Синьор Лучано, умолкнувший при ее появлении, нетерпеливо взмахнул рукой и бросил короткую фразу на итальянском. Клара упрямо поджала губы, мотнула головой и, вопросительно взглянув на Аду, сделала ещё один шаг к столу с чайником наперевес.

— В чем дело? — шепнула Ада адвокату.

— Да эта упертая дура решила во что бы то ни стало обслужить вас со всеми церемониями, — раздосадовано бросил он. — Я ей говорю: не надо, иди, сами разольем, а она не уходит. Похоже, информация о том, что главной наследницей графини объявлены вы, моя дорогая, распространилась по дому со скоростью хорошего лесного пожара!

Ада вздохнула.

— Спасибо, Клара, идите, всё в порядке, — с трудом проговорила она по-итальянски и ободряюще улыбнулась. Толстуха с сомнением поглядела на «молодую хозяйку», сделала что-то, отдаленно напоминающее реверанс, и удалилась.

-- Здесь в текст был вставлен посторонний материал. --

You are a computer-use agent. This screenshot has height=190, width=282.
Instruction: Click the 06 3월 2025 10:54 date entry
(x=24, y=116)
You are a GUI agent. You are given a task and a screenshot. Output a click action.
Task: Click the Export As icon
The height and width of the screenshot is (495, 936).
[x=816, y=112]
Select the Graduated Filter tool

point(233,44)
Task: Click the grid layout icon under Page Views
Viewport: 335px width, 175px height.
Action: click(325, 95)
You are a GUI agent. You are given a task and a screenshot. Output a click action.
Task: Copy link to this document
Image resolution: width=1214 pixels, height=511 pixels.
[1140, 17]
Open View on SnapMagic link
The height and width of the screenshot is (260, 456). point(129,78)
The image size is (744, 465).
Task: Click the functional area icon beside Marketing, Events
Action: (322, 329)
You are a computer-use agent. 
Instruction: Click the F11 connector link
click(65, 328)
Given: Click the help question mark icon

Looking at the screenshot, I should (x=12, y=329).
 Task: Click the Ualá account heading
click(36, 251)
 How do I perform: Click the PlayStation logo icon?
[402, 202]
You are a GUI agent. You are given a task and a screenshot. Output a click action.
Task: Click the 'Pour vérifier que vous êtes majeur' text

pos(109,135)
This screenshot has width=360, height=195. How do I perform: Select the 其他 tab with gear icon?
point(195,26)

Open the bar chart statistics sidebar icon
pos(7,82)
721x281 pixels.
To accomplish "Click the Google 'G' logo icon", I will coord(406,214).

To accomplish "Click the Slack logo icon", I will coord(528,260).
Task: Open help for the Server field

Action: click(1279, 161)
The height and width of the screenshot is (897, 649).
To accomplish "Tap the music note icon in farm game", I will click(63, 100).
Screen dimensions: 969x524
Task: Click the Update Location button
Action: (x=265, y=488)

Господин Мори стал с трудом выкарабкиваться из глубокого разлапистого кресла, явно собираясь взяться за чайник.

— Сидите, Лучано, не вставайте, — сказала Ада, быстро поднимаясь с дивана. — Вы сегодня устали ещё больше, чем я. Ничего, что я босиком? Ноги отекли ужасно.

— Спасибо, Ариадна, — искренне поблагодарил тот. — Сегодня и впрямь день был нелёгким. Так вернемся к нашим баранам. Вы не уверены, что хотите приять наследство, оставленное вам матерью?

— Совершенно верно.

— По каким соображениям, могу ли я осведомиться?

— Вот по тем самым, Лучано. По соображения почти двадцатипятилетней давности.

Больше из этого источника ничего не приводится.